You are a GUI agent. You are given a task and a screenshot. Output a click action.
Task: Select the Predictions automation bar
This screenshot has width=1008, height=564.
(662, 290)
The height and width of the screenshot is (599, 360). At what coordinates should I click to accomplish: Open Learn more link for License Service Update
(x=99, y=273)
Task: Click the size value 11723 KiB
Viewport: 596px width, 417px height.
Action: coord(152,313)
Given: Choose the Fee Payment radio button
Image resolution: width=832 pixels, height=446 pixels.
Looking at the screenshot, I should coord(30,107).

===

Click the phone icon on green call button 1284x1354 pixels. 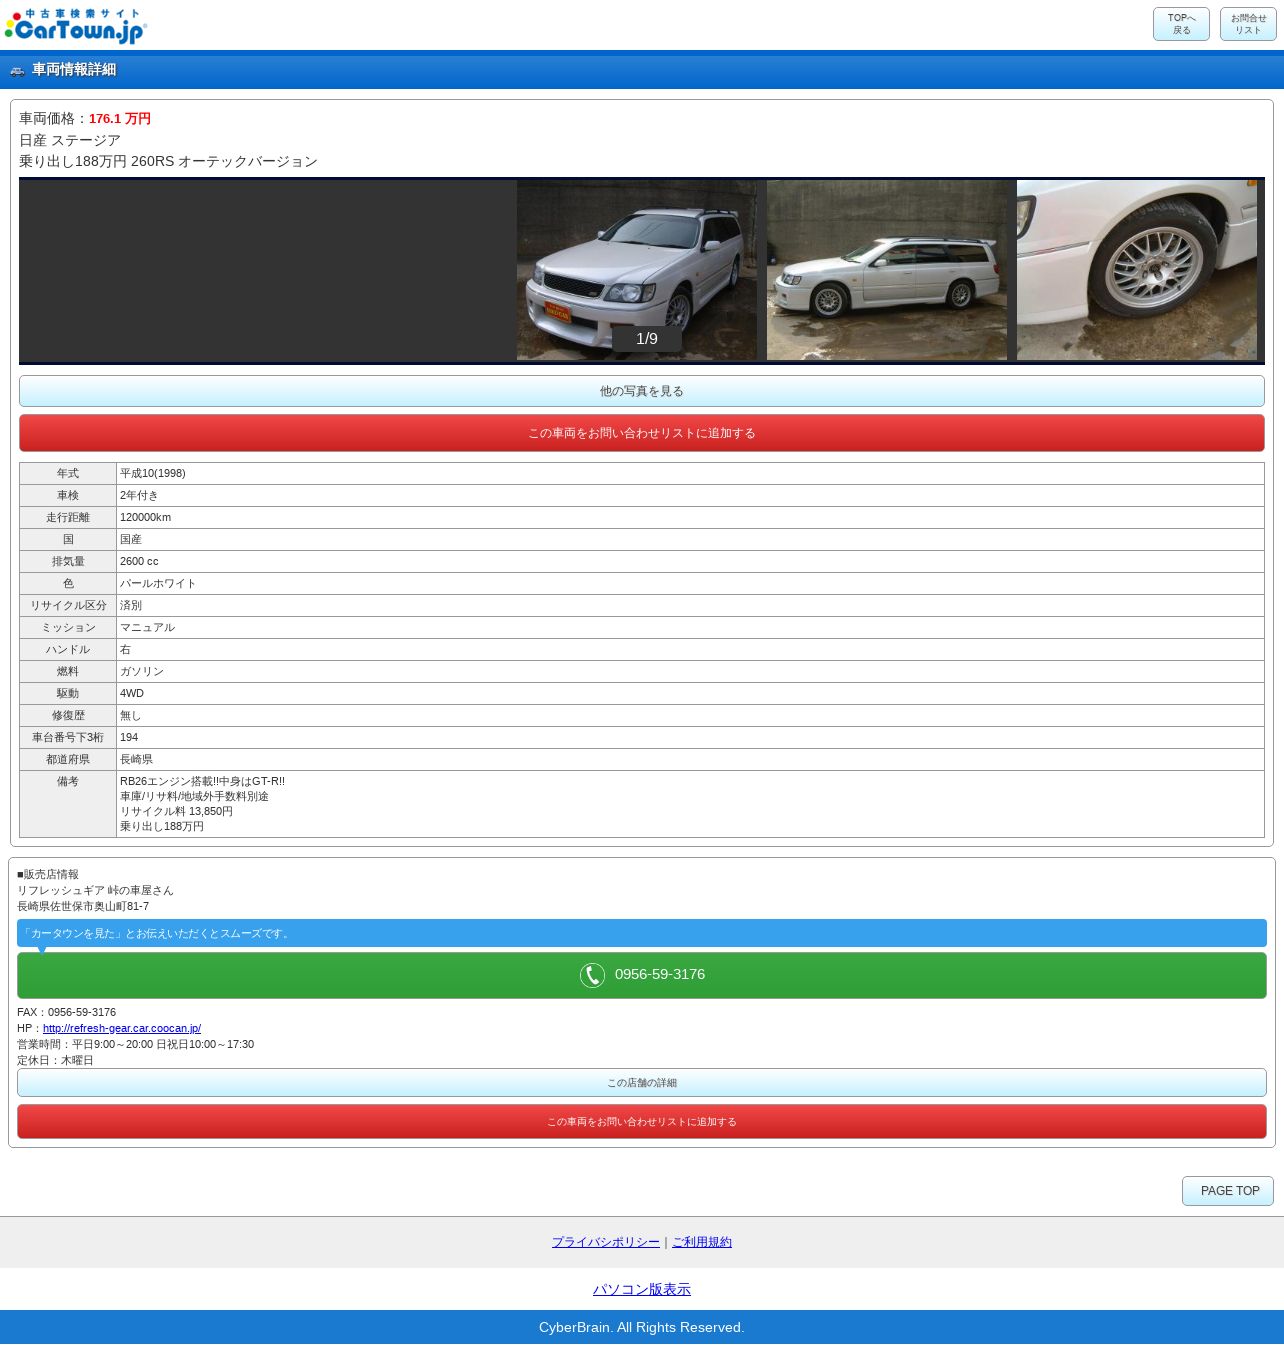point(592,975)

===

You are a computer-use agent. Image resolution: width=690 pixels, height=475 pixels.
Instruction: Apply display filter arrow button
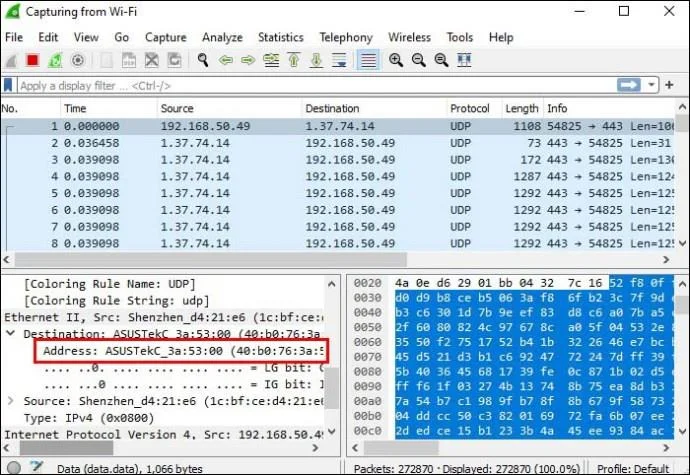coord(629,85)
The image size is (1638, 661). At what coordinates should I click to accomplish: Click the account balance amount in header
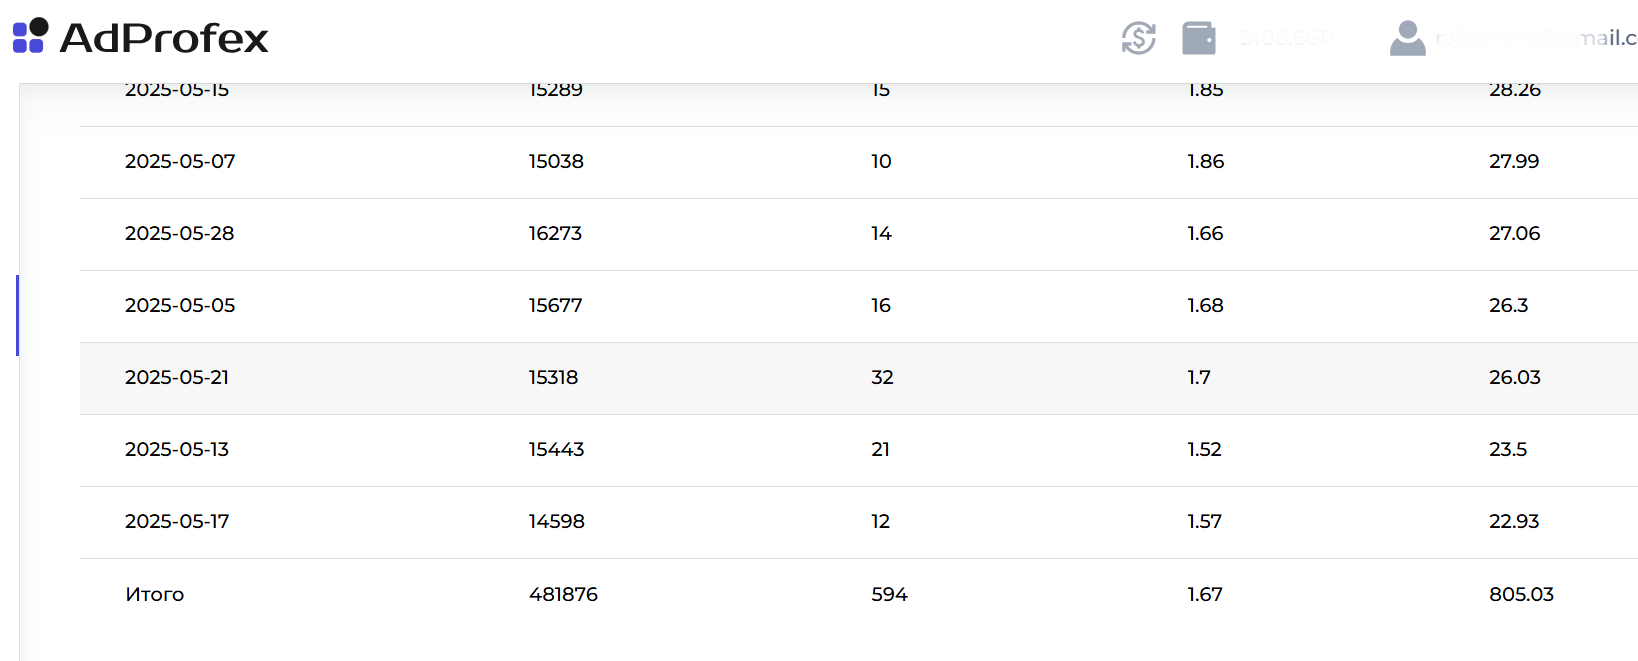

===

■ Problem requirements ■
Which lines above contain the word "size"? List them.

■ Task answer ■
Task: Click the size value 11723 KiB
The image size is (1638, 661). At what coordinates should I click to accomplish: Click the account balance amount in header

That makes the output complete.